The clinical response of the patient was graded on a four-point scale, with excellent response defined as reduction in pain of 90% or more without the need for medical therapy; good response, 50%–90% reduction in pain with reduced medication dose; fair response,10%–50% reduction in pain with full pretreatment medication dose; and poor response, 0%–10% reduction in pain with full pretreatment medication dose. Treatment dose and time to follow-up MR imaging were also recorded for each patient. The two-tailed Barnard unconditional test for the difference between two binomial proportions (CYTEL Software, Cambridge, MA) (15) was used to compare clinical response, treatment dose, and time to follow-up imaging data.
Results
Fifteen patients were examined with contrast-enhanced MR imaging performed on the day of radiosurgery and within the ensuing 5 mo. All patients except one were treated with a single isocenter. Ten patients were treated with 35 Gy at the 50% isodose line, and five were treated with 45 Gy at the 50% isodose line. The mean time to follow-up MR imaging was 61 ± 29 d. Enhancement of cranial nerve V was seen as early as 32 d and as late as 188 d after treatment. No patient underwent imaging beyond 188 d after treatment. No signal intensity abnormalities of cranial nerve V were depicted on T2-weighted images in any of the patients before or after treatment. No patient had abnormal enhancement of cranial nerve V before treatment. Ten patients had focal enhancement of cranial nerve V at posttreatment follow-up. Nine of 10 enhancing cranial nerves were given qualitative scores of 3 (Fig 1); one received a score of 2 (Fig 2). All patients treated with 45 Gy to the 50% isodose line had cranial nerve V enhancement. Half of the patients treated with 35 Gy to the 50% isodose line had enhancement of cranial nerve V (Table). The two-tailed Barnard unconditional difference between the high- and low-dose treatment groups regarding contrast enhancement revealed a P value of .06. This finding strongly suggests that the higher radiation dose resulted in a higher proportion of enhancement than did the lower radiation dose, but the conclusion was not statistically significant with the commonly accepted criterion. No statistically significant correlation of the follow-up interval (P > .05) with enhancement was present in this small sample.
TABLE 1:
In 10 of 10 cases that had enhancement after radiosurgery, the gamma knife target site center was within the enhancing portion of the nerve. The length of enhancement along the nerve ranged from 3.3 to 9.4 mm. The 9.4-mm length occurred in the only case treated with two isocenters. The average length of enhancement was 4.9 ± 2.1 mm.
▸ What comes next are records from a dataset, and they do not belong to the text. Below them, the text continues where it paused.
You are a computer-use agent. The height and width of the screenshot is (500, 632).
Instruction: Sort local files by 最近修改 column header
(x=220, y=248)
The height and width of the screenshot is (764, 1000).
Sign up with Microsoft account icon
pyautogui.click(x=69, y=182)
Twelve of 15 patients had fair, good, or excellent clinical responses at last follow-up; clinical failures occurred in three, two of whom required microvascular decompression (with good postoperative pain relief in both cases). Enhancement of cranial nerve V at the target site occurred in one of three patients with clinical treatment failure and in eight of 12 patients with other clinical responses. No statistically significant correlation between clinical response and enhancement existed in this small sample (P > .05).
Discussion
These findings suggest that changes in the imaging characteristics in cranial nerve V occur after treatment with gamma knife radiosurgery and consist of focal enhancement of the nerve at the site of the radiosurgical target, seen as early as 32 d and as late as 188 d after treatment. Enhancement was detected in 10 of 15 patients. Although no statistically significant correlation of treatment dose and enhancement was found in this small sample, the P value of .06 strongly suggests that treatment dose may have an effect on postprocedural enhancement. All nerves treated with higher dose showed enhancement, but only 50% of those treated with the lower dose showed enhancement. Also, a previous report (14) of contrast-enhanced MR imaging in 14 patients treated with 35 Gy to the 50% isodose line failed to show enhancement at the target site in any of the patients. Perhaps with a larger sample, a correlation of dose and enhancement will emerge.
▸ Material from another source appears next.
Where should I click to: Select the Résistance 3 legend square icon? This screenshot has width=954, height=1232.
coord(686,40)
The detection of enhancement in cranial nerve V after radiosurgery has several potential uses. Enhancement serves as a confirmation that the target was accurately treated in patients with a suboptimal clinical response. This information may be useful in planning the next course of treatment or in target placement at repeat gamma knife treatment. Contrast enhancement of the original treatment site can help the neurosurgeon position new targets, either in contiguous or consistent locations relative to that of the previous target. In all cases with enhancement in this study, the target site, as determined by reviewing the gamma knife treatment plan, was located within the area of enhancement. This method provides in vivo quality assurance for use in patients with nerves that enhance. Finally, exact target location relative to the pontine edge and along the retrogasserian portion of cranial nerve V may be a factor in treatment success (5–7). The potential for correlation of imaging changes in cranial nerve V with treatment response and/or complications can make future research efforts more meaningful and can potentially refine current target selection criteria.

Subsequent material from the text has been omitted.